Create a new array with the same options as the current one (data type, data location, etc.) and the requested shape; and store it in new_array. The number of elements in the shape array should be given in shape_count.

The new array should be filled with the scalar value from fill_value, which must be an mts_array_t containing a single scalar (empty shape) with the same dtype as this array. This function should call fill_value.destroy if the function pointer is not NULL when fill_value is no longer needed.

This function should return MTS_SUCCESS on success, or MTS_CALLBACK_ERROR on failure. In case of failure, the implementation should call mts_set_last_error with an appropriate error message before returning.

mts_status_t (*copy)(const void *array, struct mts_array_t *new_array)

Make a copy of this array and return the new array in new_array.

The new array is expected to have the same data origin and parameters (data type, data location, etc.)

This function should return MTS_SUCCESS on success, or MTS_CALLBACK_ERROR on failure. In case of failure, the implementation should call mts_set_last_error with an appropriate error message before returning.

mts_status_t (*move_data)(void *output, const void *input, const struct mts_data_movement_t *movements, uintptr_t movements_count)

Set entries in the output array (the current array) taking data from the input array. The output array is guaranteed to be created by calling mts_array_t::create with one of the arrays in the same block or tensor map as the input.

The movements array of size movements_count indicate where the data should be moved from input to output.

This function should copy data from input[movements[i].sample_in, ..., movements[i].properties_start_in + x] to array[movements[i].sample_out, ..., movements[i].properties_start_out + x] for i up to movements_count and x up to movements[i].properties_length. All indexes are 0-based.

This function should return MTS_SUCCESS on success, or MTS_CALLBACK_ERROR on failure. In case of failure, the implementation should call mts_set_last_error with an appropriate error message before returning.


mts_status_t mts_register_data_origin(const char *name, mts_data_origin_t *origin)

Register a new data origin with the given name. Calling this function multiple times with the same name will give the same mts_data_origin_t.

Parameters:
  • name – name of the data origin as an UTF-8 encoded NULL-terminated string

  • origin – pointer to an mts_data_origin_t where the origin will be stored

Returns:

The status code of this operation. If the status is not MTS_SUCCESS, you can use mts_last_error() to get the full error message.

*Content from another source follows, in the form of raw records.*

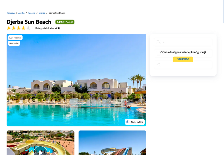Viewport: 224px width, 155px height.
Task: Click the first sun rating icon
Action: (x=9, y=28)
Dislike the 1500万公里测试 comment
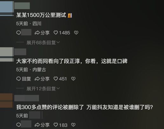 tap(76, 33)
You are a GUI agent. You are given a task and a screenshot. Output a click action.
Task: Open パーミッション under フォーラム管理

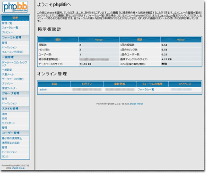tap(9, 48)
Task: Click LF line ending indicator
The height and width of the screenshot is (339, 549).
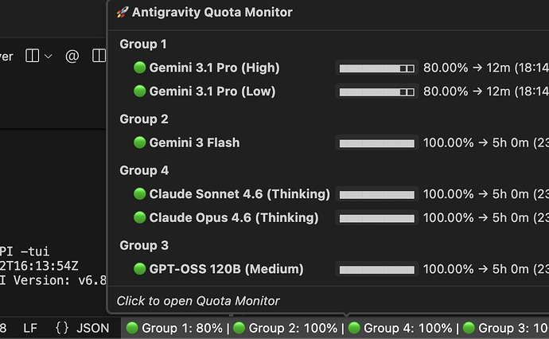Action: coord(30,328)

mts_status_t mts_get_data_origin(mts_data_origin_t origin, char *buffer, uintptr_t buffer_size)

Get the name used to register a given data origin in the given buffer

Parameters:
  • origin – pre-registered data origin

  • buffer – buffer to be filled with the data origin name. The origin name will be written as an UTF-8 encoded, NULL-terminated string

  • buffer_size – size of the buffer

Returns:

The status code of this operation. If the status is not MTS_SUCCESS, you can use mts_last_error() to get the full error message.